Plantar fasciitis is the abnormal inflammation of the plantar fascia tissue on the under side of the foot. The insertion point to the calcaneus is the main focus of this. The main causes of mechanical plantar fasciitis are related to poor control of the foot during weight bearing. Prolonged over pronation can result in irritation to the plantar fascia. People suffering with over pronation issues generally speaking have a much more mobile foot type, which also tends to have a lower medial longitudinal arch. However, that is not to say that the pes cavus or high arched foot type will not pronate. The tibialis posterior muscle has been shown to be heavily involved with the control of arch height during weight bearing. The muscle is loaded eccentrically and needs to be strong and neurally geared towards controlling the effects of load on the arch height. Exercises are often directed at this muscle to help activate it more and correct faulty firing patterns. The net effect of this is the reduction of stress placed on the plantar fascia during weight bearing, with a proper functioning muscle. Controlling pronation is therefore key in this particular foot type. Plantar fasciitis may also occur in the high arched foot and results from the inability to dissipate force. The calcaneus and metatarsal heads are much closer together, the tarsal bones have less intra-osseous mobility and the first ray is often held in plantar flexion, which lead to a foot which is great at force transmission but exceptionally poor at shock absorbing.

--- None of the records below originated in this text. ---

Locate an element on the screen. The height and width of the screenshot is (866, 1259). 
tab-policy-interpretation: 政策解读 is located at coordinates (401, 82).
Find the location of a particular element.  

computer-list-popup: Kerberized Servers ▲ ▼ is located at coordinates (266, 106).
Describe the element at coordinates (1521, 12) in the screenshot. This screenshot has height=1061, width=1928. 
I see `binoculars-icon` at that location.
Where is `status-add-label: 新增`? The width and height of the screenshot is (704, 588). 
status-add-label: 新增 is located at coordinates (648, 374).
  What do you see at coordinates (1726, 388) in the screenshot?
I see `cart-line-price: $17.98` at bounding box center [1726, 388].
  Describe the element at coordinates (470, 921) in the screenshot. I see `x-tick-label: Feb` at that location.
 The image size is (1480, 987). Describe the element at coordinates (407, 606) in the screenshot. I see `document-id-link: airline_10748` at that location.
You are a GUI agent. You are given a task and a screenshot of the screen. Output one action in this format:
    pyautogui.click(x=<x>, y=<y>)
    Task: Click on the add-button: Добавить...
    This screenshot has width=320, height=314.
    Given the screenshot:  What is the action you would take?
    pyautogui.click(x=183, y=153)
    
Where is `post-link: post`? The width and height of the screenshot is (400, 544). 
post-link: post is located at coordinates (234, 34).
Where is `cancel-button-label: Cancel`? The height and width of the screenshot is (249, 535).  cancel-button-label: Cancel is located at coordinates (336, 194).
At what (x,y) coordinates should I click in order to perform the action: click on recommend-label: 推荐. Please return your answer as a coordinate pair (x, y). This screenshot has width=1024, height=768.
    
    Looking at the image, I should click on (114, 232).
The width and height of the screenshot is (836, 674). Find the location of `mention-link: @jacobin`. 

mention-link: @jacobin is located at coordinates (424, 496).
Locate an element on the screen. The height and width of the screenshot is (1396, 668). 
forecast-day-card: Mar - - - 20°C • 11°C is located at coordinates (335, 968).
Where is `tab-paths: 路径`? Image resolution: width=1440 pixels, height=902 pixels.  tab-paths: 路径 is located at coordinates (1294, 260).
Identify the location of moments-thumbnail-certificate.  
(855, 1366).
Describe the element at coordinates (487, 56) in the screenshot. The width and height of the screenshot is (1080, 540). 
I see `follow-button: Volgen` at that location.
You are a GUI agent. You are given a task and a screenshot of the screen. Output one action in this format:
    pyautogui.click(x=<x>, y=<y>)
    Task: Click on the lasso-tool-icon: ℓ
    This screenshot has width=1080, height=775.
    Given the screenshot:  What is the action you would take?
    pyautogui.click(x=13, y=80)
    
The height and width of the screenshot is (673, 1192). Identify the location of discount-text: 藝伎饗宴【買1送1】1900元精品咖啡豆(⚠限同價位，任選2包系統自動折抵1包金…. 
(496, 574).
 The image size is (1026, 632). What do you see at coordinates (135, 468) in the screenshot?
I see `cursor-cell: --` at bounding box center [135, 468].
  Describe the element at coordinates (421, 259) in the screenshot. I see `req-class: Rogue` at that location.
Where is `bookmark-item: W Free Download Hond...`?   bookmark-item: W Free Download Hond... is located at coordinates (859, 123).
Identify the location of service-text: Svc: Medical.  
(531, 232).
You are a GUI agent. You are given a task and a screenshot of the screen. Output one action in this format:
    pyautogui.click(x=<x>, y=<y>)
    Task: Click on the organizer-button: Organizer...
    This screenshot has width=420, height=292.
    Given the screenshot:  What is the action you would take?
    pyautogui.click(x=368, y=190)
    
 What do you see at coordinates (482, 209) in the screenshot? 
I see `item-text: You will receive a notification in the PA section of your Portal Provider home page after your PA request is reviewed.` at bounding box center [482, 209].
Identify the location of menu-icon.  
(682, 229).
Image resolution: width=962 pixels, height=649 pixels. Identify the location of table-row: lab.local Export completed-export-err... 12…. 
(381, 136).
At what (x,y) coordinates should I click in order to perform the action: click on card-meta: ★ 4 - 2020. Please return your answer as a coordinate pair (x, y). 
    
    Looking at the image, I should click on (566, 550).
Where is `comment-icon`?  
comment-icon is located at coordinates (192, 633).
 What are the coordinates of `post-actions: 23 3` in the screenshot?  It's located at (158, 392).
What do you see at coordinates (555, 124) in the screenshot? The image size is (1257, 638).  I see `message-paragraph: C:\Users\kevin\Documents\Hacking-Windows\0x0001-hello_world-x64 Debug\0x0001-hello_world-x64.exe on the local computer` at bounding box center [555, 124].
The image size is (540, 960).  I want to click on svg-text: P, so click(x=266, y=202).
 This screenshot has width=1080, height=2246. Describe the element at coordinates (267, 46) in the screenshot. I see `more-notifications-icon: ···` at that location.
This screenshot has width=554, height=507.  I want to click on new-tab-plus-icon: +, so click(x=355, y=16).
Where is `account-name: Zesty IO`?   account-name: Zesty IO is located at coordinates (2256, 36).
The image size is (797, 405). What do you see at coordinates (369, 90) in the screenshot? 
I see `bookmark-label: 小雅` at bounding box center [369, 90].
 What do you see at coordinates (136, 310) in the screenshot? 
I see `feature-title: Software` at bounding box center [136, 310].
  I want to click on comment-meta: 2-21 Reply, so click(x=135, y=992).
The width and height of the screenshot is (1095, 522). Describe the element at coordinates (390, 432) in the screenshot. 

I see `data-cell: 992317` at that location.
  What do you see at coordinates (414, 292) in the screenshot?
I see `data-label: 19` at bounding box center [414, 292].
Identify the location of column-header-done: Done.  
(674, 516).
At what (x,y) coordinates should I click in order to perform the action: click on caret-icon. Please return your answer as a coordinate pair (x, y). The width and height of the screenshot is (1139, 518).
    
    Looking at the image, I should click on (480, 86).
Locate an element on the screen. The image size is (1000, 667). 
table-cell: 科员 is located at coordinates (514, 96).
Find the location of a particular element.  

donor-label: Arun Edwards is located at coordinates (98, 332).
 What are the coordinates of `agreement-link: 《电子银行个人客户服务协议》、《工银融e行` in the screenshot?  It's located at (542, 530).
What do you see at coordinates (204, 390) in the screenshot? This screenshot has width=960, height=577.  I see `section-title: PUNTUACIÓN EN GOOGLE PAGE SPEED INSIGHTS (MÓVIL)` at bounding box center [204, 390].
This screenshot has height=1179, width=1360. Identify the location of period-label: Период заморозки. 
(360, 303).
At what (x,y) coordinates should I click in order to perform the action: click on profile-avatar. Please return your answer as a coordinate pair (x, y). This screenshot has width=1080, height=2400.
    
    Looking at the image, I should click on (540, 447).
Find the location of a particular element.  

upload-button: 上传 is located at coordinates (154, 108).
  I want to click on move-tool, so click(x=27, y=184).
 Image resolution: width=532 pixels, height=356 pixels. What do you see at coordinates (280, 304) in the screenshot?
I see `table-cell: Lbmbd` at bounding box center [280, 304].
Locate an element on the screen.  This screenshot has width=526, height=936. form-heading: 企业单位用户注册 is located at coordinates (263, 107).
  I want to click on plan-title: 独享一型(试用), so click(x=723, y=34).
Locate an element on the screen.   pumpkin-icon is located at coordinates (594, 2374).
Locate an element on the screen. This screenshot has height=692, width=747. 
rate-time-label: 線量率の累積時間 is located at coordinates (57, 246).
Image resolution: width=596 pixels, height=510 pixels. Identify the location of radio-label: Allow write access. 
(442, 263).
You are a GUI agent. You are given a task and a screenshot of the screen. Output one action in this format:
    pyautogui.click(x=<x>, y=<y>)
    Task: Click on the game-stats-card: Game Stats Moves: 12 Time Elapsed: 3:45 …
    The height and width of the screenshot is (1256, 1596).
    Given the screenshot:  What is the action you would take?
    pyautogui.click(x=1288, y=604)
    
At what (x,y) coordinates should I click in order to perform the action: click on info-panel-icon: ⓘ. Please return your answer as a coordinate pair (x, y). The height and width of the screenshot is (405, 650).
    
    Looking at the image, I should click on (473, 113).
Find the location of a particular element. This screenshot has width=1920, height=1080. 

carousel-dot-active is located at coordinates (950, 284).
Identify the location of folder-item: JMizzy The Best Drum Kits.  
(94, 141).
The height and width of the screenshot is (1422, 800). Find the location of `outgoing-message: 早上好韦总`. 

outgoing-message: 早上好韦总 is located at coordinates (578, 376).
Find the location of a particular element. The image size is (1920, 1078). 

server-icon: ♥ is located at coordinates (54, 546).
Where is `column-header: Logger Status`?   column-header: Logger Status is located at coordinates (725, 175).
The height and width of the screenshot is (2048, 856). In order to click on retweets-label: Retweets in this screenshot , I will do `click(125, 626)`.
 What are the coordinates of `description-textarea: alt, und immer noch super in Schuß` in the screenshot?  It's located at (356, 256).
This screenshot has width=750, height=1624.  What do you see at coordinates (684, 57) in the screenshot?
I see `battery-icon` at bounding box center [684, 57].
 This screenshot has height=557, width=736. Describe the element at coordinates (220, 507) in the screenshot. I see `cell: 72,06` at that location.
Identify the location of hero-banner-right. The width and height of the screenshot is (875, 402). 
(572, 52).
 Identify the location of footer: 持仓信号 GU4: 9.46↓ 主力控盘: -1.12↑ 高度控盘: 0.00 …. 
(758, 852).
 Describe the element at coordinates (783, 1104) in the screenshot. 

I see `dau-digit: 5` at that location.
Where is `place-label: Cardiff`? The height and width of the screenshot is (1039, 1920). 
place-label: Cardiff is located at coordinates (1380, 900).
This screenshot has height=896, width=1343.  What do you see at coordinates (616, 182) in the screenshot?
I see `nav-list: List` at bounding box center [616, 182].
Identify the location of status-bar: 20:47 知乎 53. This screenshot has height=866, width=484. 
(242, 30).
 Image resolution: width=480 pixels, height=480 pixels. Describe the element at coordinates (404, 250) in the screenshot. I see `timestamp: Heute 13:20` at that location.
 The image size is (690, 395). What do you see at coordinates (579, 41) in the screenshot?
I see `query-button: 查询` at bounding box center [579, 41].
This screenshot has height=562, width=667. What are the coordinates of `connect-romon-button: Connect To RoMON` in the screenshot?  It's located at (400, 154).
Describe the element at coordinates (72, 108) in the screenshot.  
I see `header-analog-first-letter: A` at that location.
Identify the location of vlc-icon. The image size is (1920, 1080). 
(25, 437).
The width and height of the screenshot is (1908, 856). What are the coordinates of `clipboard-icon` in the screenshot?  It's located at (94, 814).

Shockwave therapy for plantar fasciitis and heel pain is applied following a set protocol. This aids the transmission of the impulses into the desired area. The probe will then be placed over the desired area and then treatment for your plantar fasciitis and heel pain will begin. At first the clinician will ensure the discomfort is kept to a minimum. After a while as the impulses increase little pain is felt. Generally most applications of shockwave for plantar fasciitis and heel pain and most conditions will resolve within 3-4 sessions of 30 minutes (roughly). This obviously can depend on the exact presentation of the condition. Making sure you see someone quickly to have the condition diagnosed can reduce the number of sessions needed. It is vital that you continue to work with a physical therapist to maintain the exercise regime you should already be carrying out for plantar fasciitis and heel pain, prior to consulting for shockwave treatment. This will involve balancing exercises, strength exercises and a good eccentric loading programme depending on your stage of plantar fasciitis and heel pain.